Tuesday, December 4, 2012

Consistently torn between wishing I could go back in time to tell past!me not to be so dependent/be the person I always was and keeping things the same, because I was put into situations which helped to shape who I am, regardless of how much I wish they never happened.

It's just really sad to see notes I wrote during that time period and to see how I answered questions and how I'd answer them. I want to give past!me a hug and a little push towards the people who would make everything tolerable.

To see some of his responses to the questions, I just think it's really sad.

It's sad how close people can be one day and then it's like it never happened; you can't talk about it anymore - all those inside jokes die, all the memories become almost tainted, a sort of experience where you can only smile sadly when thinking about.

It's sad that from that point on, you have to almost erase their existence in order to be okay. In order to move on, it's almost like you have to deny the relationship even happened, but at the same time, you need to acknowledge it, so you won't fall into the same potholes as before.

It's sad to think "right person, wrong time". It's sad to even think about meeting someone who wouldn't know you or want to know you as well as he did.

It's sad to think no matter how much personal closure you get, it will ever make it 100% okay.

It's sad to see a friendship crumble, because the relationship burned too intensely and too long, but neither person would let go, so we just held on til our hands burned and our hearts got scorched.

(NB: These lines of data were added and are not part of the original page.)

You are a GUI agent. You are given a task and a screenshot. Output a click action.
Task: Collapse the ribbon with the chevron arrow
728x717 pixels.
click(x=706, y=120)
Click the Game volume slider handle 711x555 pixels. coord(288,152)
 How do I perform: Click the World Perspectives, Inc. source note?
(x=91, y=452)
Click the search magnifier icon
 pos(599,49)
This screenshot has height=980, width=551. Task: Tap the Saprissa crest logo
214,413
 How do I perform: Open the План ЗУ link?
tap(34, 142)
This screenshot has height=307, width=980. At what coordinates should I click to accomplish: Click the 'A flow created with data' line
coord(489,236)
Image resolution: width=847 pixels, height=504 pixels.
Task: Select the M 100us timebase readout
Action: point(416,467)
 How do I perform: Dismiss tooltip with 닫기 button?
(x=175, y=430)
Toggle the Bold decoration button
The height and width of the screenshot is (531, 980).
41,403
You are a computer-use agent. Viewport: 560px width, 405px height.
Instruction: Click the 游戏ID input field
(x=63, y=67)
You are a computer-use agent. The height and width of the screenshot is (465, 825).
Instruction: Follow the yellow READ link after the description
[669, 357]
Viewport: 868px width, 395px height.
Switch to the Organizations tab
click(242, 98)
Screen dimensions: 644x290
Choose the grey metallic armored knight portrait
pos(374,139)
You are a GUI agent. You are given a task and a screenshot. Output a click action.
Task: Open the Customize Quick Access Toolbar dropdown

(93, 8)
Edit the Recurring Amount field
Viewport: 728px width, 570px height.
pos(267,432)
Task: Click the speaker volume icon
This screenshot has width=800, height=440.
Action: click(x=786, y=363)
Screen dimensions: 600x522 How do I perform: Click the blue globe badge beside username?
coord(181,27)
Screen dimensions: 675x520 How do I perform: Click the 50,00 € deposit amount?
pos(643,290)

It's sad to know the innocence you had as far as how guys would treat their girlfriends is nearly gone. It's like to heal, you had to excise what couldn't be saved/healed and then you're left with a heart much smaller than what you had prior to everything.

I don't know - I'm in one of those moods. Facebook allowing easy access to all of these old comments/replies is a reason. Also because, without fail, before exams I usually go through some sort of turmoil like this.

I can't wait to meet the guy who can be the good experience I should have had the first time around. And saying this sort of stuff makes it seem like no good came out of that relationship, but I just want something permanent, tangible, and something I can claim. Just meeting a guy I think it's worthwhile to argue with would be a giant step forward.